Do you have any work around available for this issue ? Does restarting the az function prior to running the clients help ?

cgillum commented 3 years ago

I took a look at 2e49a97c9cbb44968348514d8128e287 and it appears to have gotten stuck - not related to performance. This would be a good one for us to follow up on separately, as I saw another case of a stuck orchestration that looks like this one recently.

Still need to look at your more recent instance...

cgillum commented 3 years ago

I tried looking at af450c5387364f1d8aee5325e31a4522 but I couldn't find any Durable-specific logs. I did find some generic functions logs but they had some unexpected data in them which makes me think there might be a logging issue with this app (@davidmrdavid you may want to take a look at this).

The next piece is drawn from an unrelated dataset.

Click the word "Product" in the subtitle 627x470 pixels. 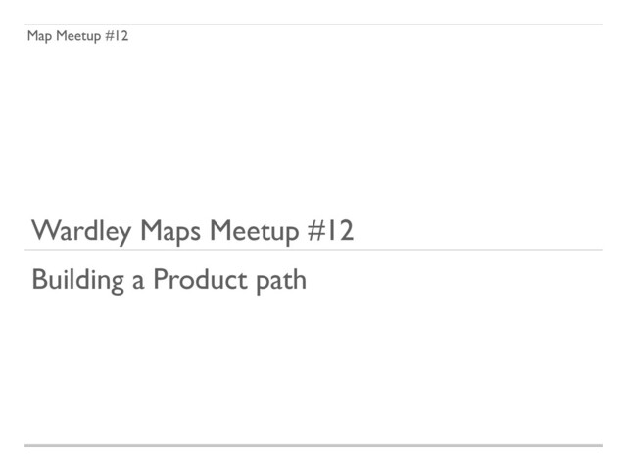click(x=200, y=280)
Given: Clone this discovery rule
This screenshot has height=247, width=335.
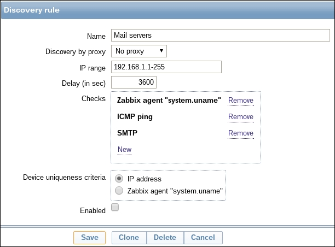Looking at the screenshot, I should tap(129, 238).
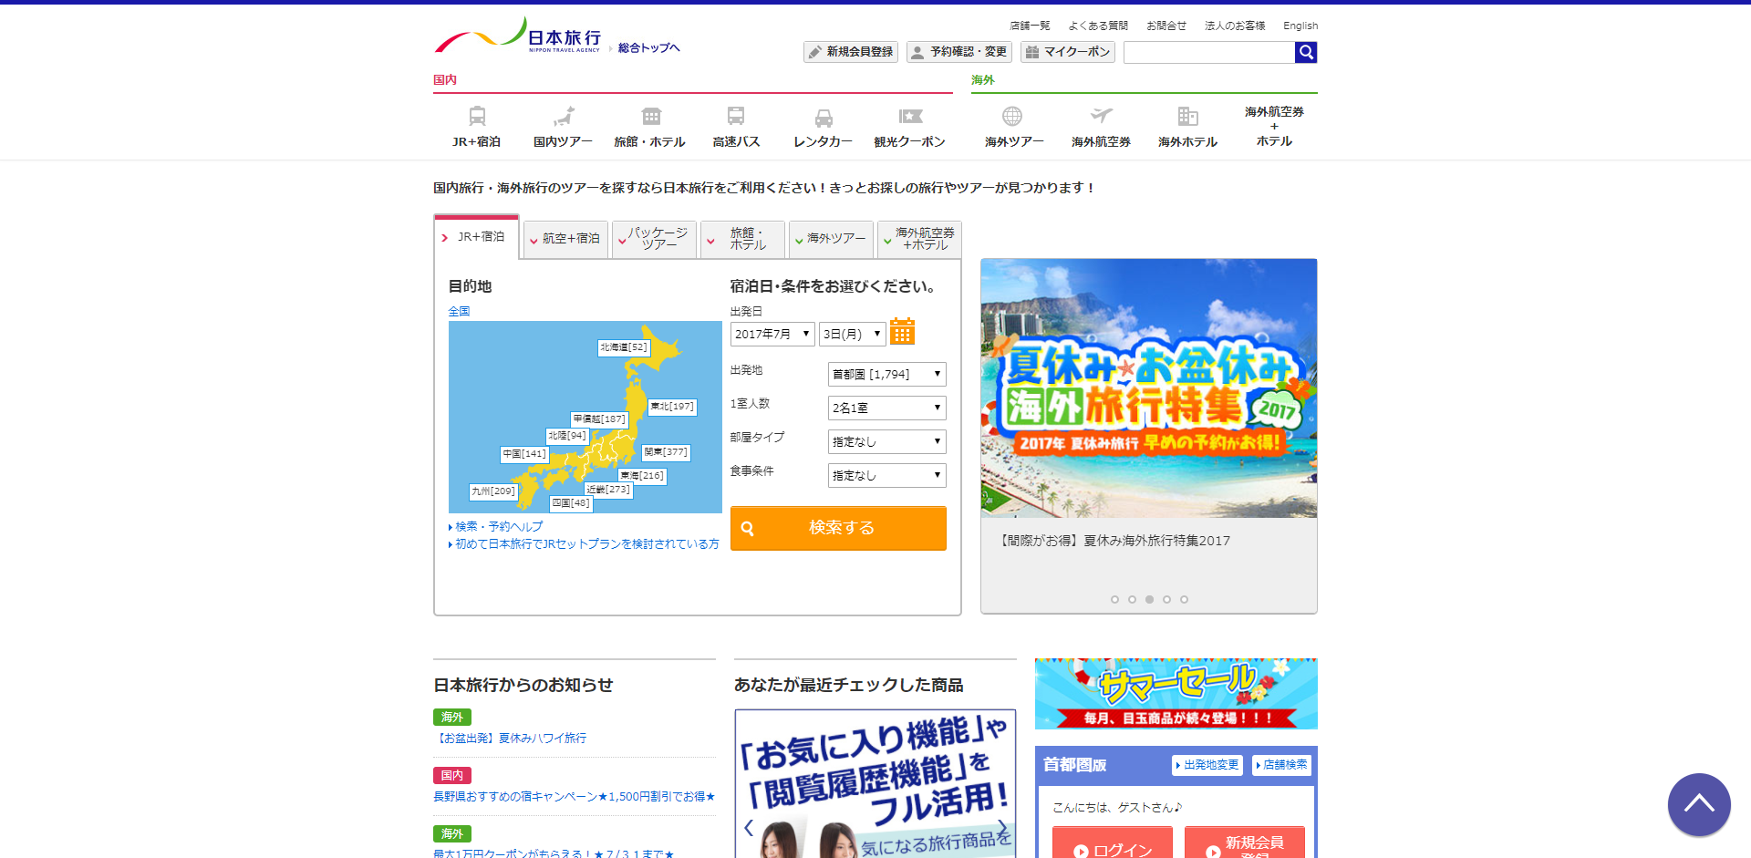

Using the logs you provided in the .xslx file (which are the most helpful - thank you!), it looks to me that the activity function was not delayed at all.

2/15/2021, 6:37:37.401 PM Executing 'Functions.ADFMetaExtractorActivity' (Reason='(null)', Id=5045dd6a-008b-4f69-88b3-5bedfcca763a)
2/15/2021, 6:37:37.428 PM Inside Meta Extractor Activity

Normally if it was delayed, you'd see a large gap between the "Executing {name}" log statement and the first log statement emitted by the function ("Inside Meta Extractor Activity", in this case). These logs occur within a few milliseconds so there doesn't appear to be a Python concurrency issue. Perhaps what you're observing is the expected behavior of maxConcurrentActivityFunctions? The difference between the behavior for Python concurrency issues and explicitly configured throttling is that explicitly configured throttling should result in accurate latency reporting and an improved ability to scale-out when the Scale Controller sees that there are unprocessed activity messages in the work-item queue. Let me know if I can help clarify this further.